[Yapılacak görev 1]
Aşağıdaki belge bölümüne göre şu soruları yanıtlayın:
(a) Hangi arazilerin kiralanmasına karşı kitlesel protestolar yapılıyor?
(b) Ürdün rejimi Yahudi varlığı ile utanç ve zillet anlaşmasını nerede imzalamış?
(c) Cemane Ganimat sözü edilen makaleyi hangi tarihte yazmış?
[Yapılacak görev 2] Aşağıdaki belge bölümünden "Ürdün rejiminin, Yahudi" sözleriyle başlayıp "görüşü mü değişti?" sözlerine kadar süren kısmı hiç değiştirmeden geri verin.

حزب التحرير
Hizb-ut Tahrir
Ürdün Vilâyeti
Medya Bürosu
No: RD–BA–2018–MB–TR–33 |
H. 1 Rabi-ul Evve 1440 M. Cuma, 09 Kasım 2018 |
Ürdün Rejimi Sadece Doğalgaz Anlaşmasını Değil Yahudi Varlığı İle Yapılan Bütün Anlaşmaları İptal Edip İlişkileri Kesmelidir
Müslüman ülkelerdeki rejimler, gaspçı düşman Yahudi varlığı ile ilişkilerde normalleşme seyrine gitseler de sıcak ve samimi ilişkiler kursalar da savaş halini sona erdiren anlaşmalar yapsalar da Müslümanlar ile bu aşağılık yaratık arasındaki düşmanlık ruhu devam ediyor. Halk her fırsatta Yahudi varlığının Filistin veya Ürdün halkına yönelik devam eden saldırılarına, işgalci düşman ile imzalanan zillet anlaşmalarına, rejimin sergilediği bağımlılık ve uşaklığa karşı gösteri ve etkinlikler düzenliyor. El Bakura ve El Gamr arazilerinin kiralanması ve imzalanan doğalgaz anlaşmasına karşı kitlesel protestolar yapıyor. Bütün bunlar, Ürdün rejimi ile ümmet arasında kopukluk ve ayrışmanın olduğunun delilidir. Ayrıca düşman ile imzalanan anlaşma uyarınca doğalgaz boru hattının topraklarından geçişine izin vermeyen ümmetin evlatlarında var olan iyiliğin kanıtıdır...
Ürdün rejiminin, Yahudi varlığı ile Vadi Araba’da utanç ve zillet anlaşması imzalaması, diğer pek çok anlaşmaya kapı araladı. Bahreyn Kanalı, serbest bölge ve demiryolu anlaşmaları gibi güvenlik ve ekonomik düzeyde anlaşmalar imzalandı. Ürdün halkının karşı çıkmasına rağmen imzalanan doğalgaz anlaşmasını unutmuş değiliz. Bütün bu anlaşmalar, Vadi Araba ürünüdür. Hükümet sözcüsü Cemane Ganimat, sözcülük görevine atanmadan önce 9 Kasım 2014’te yazdığı bir makalede şöyle demişti: “Hükümet unutuyor, işgalci varlık, Vadi Araba başta olmak üzere doğalgazdan çok daha önemli olan önceki pek çok anlaşmalara bağlı kalmamıştır. Sözünde durmayan, anlaşmalara saygı göstermeyen “İsrail”in, Ürdün ekonomisini stratejik olarak düşmana bağlayan doğalgaz anlaşmasına bağlı kalacağını kim garanti edebilir ki?”Peki ne değişti? Hükümet sözcülüğüne geldikten sonra yoksa hükümet sözcüsünün görüşü mü değişti?

[Veri kümesi içeriği]
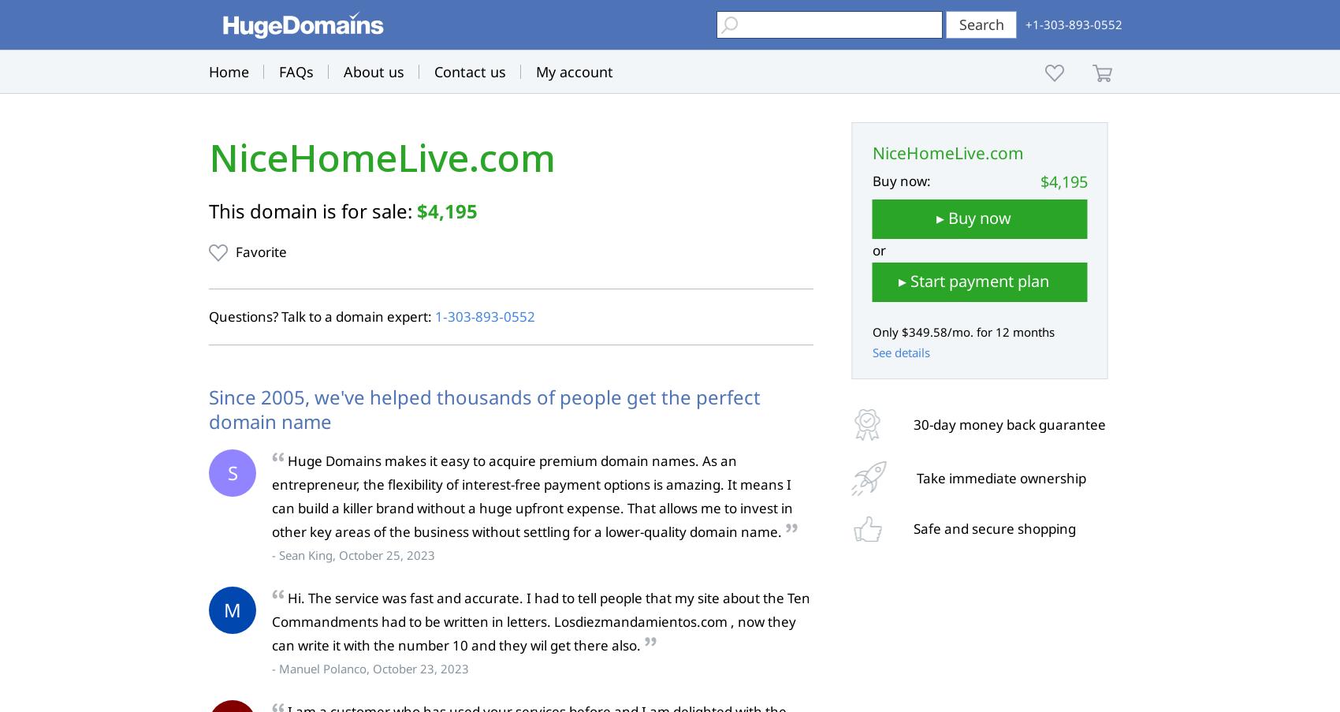 This screenshot has width=1340, height=712. I want to click on '- Manuel Polanco, October 23, 2023', so click(270, 668).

[Eksiksiz yanıt 1]
(a) El Bakura ve El Gamr arazileri.
(b) Vadi Araba'da.
(c) 9 Kasım 2014'te.

[Eksiksiz yanıt 2]
Ürdün rejiminin, Yahudi varlığı ile Vadi Araba’da utanç ve zillet anlaşması imzalaması, diğer pek çok anlaşmaya kapı araladı. Bahreyn Kanalı, serbest bölge ve demiryolu anlaşmaları gibi güvenlik ve ekonomik düzeyde anlaşmalar imzalandı. Ürdün halkının karşı çıkmasına rağmen imzalanan doğalgaz anlaşmasını unutmuş değiliz. Bütün bu anlaşmalar, Vadi Araba ürünüdür. Hükümet sözcüsü Cemane Ganimat, sözcülük görevine atanmadan önce 9 Kasım 2014’te yazdığı bir makalede şöyle demişti: “Hükümet unutuyor, işgalci varlık, Vadi Araba başta olmak üzere doğalgazdan çok daha önemli olan önceki pek çok anlaşmalara bağlı kalmamıştır. Sözünde durmayan, anlaşmalara saygı göstermeyen “İsrail”in, Ürdün ekonomisini stratejik olarak düşmana bağlayan doğalgaz anlaşmasına bağlı kalacağını kim garanti edebilir ki?”Peki ne değişti? Hükümet sözcülüğüne geldikten sonra yoksa hükümet sözcüsünün görüşü mü değişti?